In In re Patriot Coal Corp., 482 B.R. 718 (Bankr. S.D.N.Y. 2012), the court held that the debtor parent company’s incorporation of two subsidiaries in New York shortly before its bankruptcy filing, while technically complying with the “affiliate rule” in 28 U.S.C. § 1408, was inconsistent with the intent of the rule. “Whether one characterizes the creation of venue as exploiting a loophole or as simply not fair,” the court wrote, “one thing is clear: It is not the thing which the statute intended.” According to the court, although the debtors complied with section 1408, how they complied with the statute must be taken into account when considering the “interest of justice” prong of section 1412. The court directed that venue be transferred to Missouri because the debtors’ corporate headquarters and executive offices were located there and because it would offer the most convenience to the greatest number of parties.
From the Top
The U.S. Supreme Court handed down only two rulings in 2012 concerning bankruptcy issues. In RadLAX Gateway Hotel, LLC v. Amalgamated Bank, 132 S. Ct. 2065 (2012), a unanimous Court upheld a ruling by the Seventh Circuit denying confirmation of a “cramdown” chapter 11 plan that contemplated the sale of encumbered assets free and clear of all liens without giving a secured creditor the right to credit-bid its claim in connection with the sale.
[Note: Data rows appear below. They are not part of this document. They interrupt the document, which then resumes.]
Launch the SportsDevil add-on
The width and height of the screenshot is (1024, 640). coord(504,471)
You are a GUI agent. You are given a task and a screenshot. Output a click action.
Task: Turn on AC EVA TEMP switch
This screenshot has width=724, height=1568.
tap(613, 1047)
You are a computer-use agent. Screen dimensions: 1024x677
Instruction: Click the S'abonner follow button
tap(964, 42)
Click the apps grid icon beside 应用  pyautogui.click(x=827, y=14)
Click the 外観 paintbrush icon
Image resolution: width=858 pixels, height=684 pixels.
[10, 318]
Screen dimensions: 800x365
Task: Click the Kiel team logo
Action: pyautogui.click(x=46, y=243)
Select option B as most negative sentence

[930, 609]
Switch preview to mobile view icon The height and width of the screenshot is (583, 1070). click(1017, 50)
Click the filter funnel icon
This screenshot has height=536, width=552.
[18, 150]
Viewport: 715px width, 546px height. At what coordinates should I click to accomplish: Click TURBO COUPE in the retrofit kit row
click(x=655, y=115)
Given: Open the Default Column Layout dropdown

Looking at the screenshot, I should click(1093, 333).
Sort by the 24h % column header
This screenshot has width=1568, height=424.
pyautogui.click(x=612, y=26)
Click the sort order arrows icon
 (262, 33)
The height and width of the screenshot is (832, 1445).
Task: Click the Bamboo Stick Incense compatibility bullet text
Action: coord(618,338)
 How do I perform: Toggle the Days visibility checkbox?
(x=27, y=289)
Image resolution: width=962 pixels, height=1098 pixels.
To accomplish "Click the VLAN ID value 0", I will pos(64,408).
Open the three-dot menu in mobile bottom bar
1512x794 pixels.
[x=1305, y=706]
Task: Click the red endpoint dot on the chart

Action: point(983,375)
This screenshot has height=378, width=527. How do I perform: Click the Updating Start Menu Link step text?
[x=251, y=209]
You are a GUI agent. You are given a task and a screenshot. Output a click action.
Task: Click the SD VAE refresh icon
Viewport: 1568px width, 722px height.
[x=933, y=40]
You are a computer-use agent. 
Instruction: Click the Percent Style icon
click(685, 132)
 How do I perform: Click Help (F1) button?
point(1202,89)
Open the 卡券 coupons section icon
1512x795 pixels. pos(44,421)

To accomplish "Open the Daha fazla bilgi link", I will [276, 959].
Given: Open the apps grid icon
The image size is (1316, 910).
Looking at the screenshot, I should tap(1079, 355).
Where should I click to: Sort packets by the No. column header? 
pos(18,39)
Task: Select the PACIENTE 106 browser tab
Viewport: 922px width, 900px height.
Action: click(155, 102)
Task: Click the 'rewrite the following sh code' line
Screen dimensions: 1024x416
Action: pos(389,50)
By its ruling, the Supreme Court resolved a circuit split on the proper application of the “indubitable equivalent” prong of section 1129(b)(2)(A) of the Bankruptcy Code.
In Hall v. U.S., 132 S. Ct. 1882 (2012), the Court considered whether federal capital-gains-tax liability resulting from the sale by “family farmer” debtors of their farm property during a chapter 12 case was “incurred by the estate” under section 503(b) of the Bankruptcy Code. This is required to enable the debtor to strip the federal government’s corresponding tax claim of its priority, pay the claim pro rata with other general unsecured claims, and discharge any remaining obligation to the government under section 1222(a)(2)(A)—the priority-stripping provision added to the Bankruptcy Code in 2005. The Court, affirming a ruling below by the Ninth Circuit, held by a 5-4 margin that “[t]he federal income tax liability resulting from petitioners’ postpetition farm sale is not ‘incurred by the estate’ under § 503(b) of the Bankruptcy Code and thus is neither collectible nor dischargeable in the Chapter 12 plan.”
On October 29, 2012, the Supreme Court agreed to review a case concerning the kinds of trustee misconduct that qualify as “defalcation” under section 523(a)(4) of the Bankruptcy Code and thus constitute a basis to deny discharge of a debt. In Bullock v. BankChampaign N.A. (In re Bullock), 670 F.3d 1160 (11th Cir.), cert. granted, 2012 BL 282292 (Oct. 29, 2012), the Eleventh Circuit aligned itself with the Fifth, Sixth, and Seventh Circuits by ruling that defalcation under section 523(a)(4) requires a showing of recklessness by the fiduciary.